Limitations of this study include its cross-sectional design and relatively small number of subjects, which may have masked potential differences among antipsychotic agents, comedications, and underlying disorders. Moreover, the lack of a comparable psychiatric control group without second-generation antipsychotic treatment makes it impossible to determine the contributions of medications or diagnosis for the higher prevalence of the metabolic syndrome in our patients
(15). A further limitation is that we did not determine the duration of psychotropic treatment, reasons for medication choice, switching, etc. Nevertheless, to our knowledge this remains the largest study to date assessing the relationship between antipsychotic treatment and all of the components of the metabolic syndrome. Although patients received additional psychotropic medications and had heterogeneous psychiatric diagnoses, this reflects clinical reality. To our knowledge this is the first study to report the sensitivity, specificity, predictive value, and potential clinical utility of individual criteria of the metabolic syndrome, providing a helpful tool to clinicians to identify patients who are in greatest need for interventions to reduce cardiovascular morbidity.

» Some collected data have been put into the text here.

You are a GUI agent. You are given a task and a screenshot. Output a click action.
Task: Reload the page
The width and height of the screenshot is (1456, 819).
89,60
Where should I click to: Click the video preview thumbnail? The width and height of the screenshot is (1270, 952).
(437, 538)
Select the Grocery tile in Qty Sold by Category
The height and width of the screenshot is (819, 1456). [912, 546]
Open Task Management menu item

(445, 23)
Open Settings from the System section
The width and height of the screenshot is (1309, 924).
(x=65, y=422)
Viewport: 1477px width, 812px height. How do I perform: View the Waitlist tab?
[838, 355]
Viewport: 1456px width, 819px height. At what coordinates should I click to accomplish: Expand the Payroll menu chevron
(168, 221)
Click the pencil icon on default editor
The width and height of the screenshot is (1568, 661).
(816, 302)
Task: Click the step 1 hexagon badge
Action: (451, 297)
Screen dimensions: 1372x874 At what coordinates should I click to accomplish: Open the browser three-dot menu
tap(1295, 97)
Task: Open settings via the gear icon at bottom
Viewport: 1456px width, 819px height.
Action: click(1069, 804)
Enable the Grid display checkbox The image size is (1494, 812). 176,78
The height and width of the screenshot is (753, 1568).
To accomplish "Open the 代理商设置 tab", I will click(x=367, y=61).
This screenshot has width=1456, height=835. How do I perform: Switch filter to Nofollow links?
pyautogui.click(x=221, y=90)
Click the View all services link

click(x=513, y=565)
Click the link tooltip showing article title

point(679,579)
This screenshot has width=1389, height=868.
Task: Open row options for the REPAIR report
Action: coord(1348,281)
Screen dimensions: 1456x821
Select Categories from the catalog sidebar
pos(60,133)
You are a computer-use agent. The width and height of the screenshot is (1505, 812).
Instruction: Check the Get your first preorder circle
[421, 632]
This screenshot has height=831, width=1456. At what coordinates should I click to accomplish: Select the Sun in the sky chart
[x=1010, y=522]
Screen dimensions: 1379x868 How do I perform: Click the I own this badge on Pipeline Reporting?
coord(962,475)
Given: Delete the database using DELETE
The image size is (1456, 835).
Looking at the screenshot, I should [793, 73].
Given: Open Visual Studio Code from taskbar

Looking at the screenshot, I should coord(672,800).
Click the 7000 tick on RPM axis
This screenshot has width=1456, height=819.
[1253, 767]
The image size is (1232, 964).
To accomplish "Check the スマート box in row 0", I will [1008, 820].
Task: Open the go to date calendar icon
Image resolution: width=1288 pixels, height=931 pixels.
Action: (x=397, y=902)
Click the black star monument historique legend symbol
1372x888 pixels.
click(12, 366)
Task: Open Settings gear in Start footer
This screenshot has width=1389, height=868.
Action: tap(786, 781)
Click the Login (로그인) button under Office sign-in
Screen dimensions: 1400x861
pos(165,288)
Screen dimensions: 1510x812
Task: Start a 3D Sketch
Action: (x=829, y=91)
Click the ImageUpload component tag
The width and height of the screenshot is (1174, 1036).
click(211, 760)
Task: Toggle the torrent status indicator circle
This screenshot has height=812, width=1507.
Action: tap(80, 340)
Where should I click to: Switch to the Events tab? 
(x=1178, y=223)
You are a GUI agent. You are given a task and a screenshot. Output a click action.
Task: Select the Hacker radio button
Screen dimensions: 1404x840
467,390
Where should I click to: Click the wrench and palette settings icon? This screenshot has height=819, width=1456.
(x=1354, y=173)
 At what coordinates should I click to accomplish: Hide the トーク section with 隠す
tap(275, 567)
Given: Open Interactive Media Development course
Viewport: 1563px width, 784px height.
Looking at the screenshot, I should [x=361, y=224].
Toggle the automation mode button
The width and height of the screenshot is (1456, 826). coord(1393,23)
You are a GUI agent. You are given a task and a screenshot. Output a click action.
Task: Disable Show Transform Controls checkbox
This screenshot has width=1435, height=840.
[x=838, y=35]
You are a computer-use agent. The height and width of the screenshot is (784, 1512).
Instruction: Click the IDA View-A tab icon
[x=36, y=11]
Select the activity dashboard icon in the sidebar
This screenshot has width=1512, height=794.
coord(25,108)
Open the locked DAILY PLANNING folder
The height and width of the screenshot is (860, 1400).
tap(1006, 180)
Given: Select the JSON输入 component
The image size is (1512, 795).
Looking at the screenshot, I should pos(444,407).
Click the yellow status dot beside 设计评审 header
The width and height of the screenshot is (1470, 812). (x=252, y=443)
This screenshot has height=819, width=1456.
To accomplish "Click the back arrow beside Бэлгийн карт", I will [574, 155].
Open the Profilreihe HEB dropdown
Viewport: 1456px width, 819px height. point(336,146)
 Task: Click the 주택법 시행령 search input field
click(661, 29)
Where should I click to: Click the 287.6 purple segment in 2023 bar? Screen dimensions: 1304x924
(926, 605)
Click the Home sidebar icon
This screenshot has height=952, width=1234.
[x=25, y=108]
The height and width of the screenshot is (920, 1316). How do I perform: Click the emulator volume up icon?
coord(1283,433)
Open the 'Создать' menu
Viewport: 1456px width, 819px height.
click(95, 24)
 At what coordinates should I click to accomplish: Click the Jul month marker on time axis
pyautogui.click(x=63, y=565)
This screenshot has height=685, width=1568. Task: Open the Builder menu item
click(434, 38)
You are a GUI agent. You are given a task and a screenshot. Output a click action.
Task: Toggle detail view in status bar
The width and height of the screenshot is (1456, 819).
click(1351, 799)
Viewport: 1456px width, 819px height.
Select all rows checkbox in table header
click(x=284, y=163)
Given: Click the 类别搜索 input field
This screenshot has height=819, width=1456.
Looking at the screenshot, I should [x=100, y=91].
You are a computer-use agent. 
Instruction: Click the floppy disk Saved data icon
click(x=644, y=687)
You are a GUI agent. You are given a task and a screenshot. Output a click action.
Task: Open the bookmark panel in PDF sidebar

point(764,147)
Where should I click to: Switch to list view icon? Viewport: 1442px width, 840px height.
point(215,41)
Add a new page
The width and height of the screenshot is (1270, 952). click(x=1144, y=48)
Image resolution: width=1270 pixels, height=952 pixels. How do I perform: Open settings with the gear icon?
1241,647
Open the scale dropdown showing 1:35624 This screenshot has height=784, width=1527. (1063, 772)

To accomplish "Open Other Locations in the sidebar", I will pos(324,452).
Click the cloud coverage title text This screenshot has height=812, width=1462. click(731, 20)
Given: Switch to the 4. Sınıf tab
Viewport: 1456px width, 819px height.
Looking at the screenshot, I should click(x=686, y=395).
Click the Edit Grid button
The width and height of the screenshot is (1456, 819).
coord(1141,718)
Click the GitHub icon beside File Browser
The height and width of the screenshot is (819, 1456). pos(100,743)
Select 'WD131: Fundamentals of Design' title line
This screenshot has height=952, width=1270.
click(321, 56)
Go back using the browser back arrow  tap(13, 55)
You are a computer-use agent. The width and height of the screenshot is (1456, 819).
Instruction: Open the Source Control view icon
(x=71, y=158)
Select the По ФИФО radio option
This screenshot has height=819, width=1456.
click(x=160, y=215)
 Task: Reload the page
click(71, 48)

In summary, our data suggest that patients treated with antipsychotics are at higher risk for the development of the metabolic syndrome than the general population. Larger, longitudinal studies, ideally in randomized and antipsychotic-naive subjects, are needed to determine the relative contributions of underlying psychiatric disorders, lifestyle-related factors, and specific psychotropic treatments. Concordant with studies in nonpsychiatric populations, waist circumference was the best single anthropometric measure to identify individuals at high risk for cardiovascular disease
(27,
28). The combined measurement of waist circumference and fasting blood glucose is a simple and inexpensive test to identify such patients. Although less sensitive, combining the measurement of blood pressure and abdominal circumference may be an alternative screening tool because it avoids the need for fasting blood work and is practical in outpatient settings. In cases where fasting blood glucose levels are ≥100 mg/dl
(29), in the presence of obesity, and, particularly, when the diagnosis of metabolic syndrome is confirmed by an abnormal fasting lipid profile, appropriate treatment and/or referrals should be initiated.